Records drawn from a collection:
>> Start

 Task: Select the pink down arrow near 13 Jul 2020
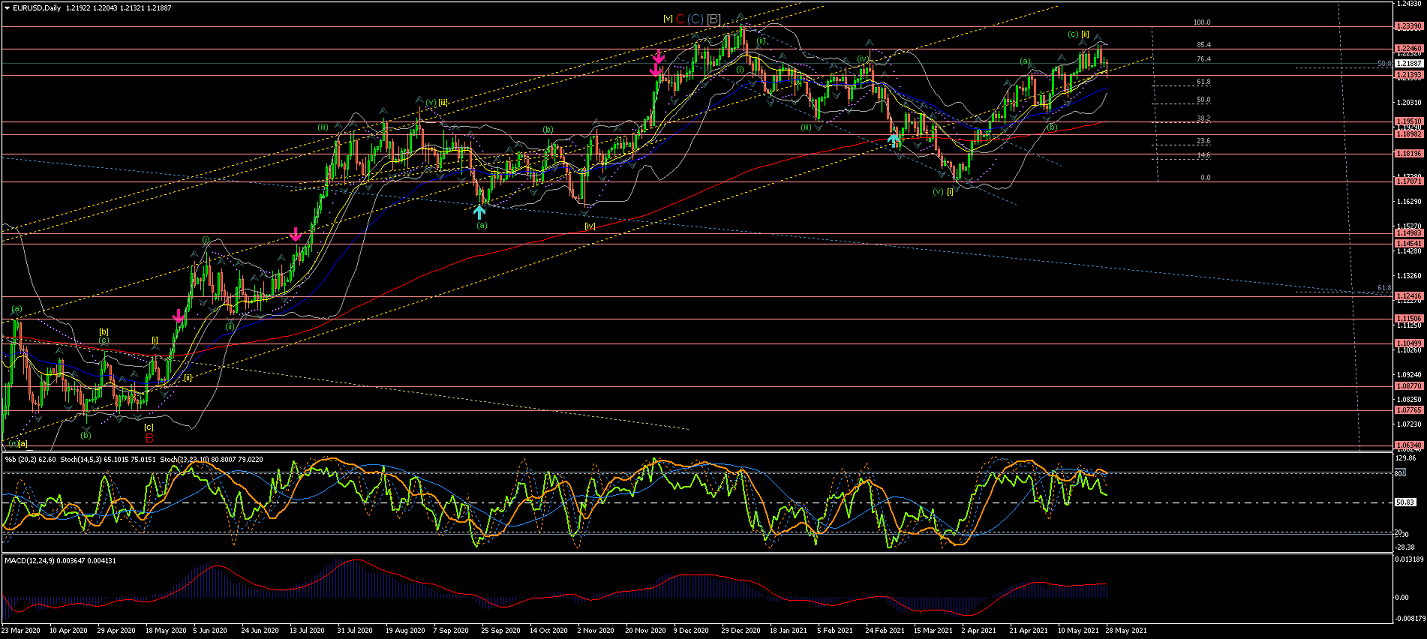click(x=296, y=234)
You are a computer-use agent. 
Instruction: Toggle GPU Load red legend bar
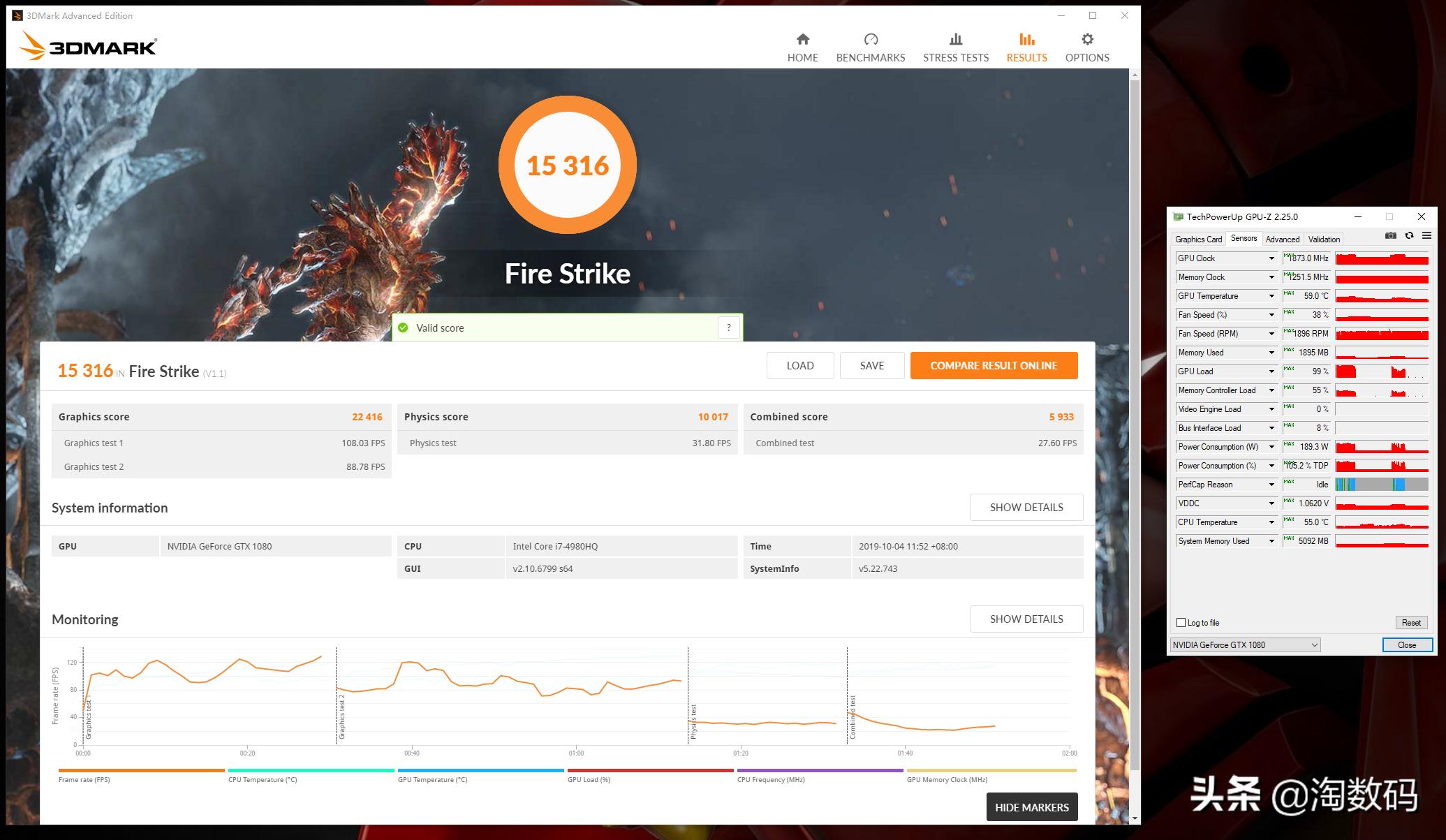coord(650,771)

>> End

• _TASK OBJECTIVE_: Rewrite the records above as a JSON array of strings, one string per line, skipping blank lines and omitting the pictures.

• _RESPONSE TO THE TASK_:
[
  " Task: Select the pink down arrow near 13 Jul 2020",
  "click(x=296, y=234)",
  "You are a computer-use agent. ",
  "Instruction: Toggle GPU Load red legend bar",
  "coord(650,771)"
]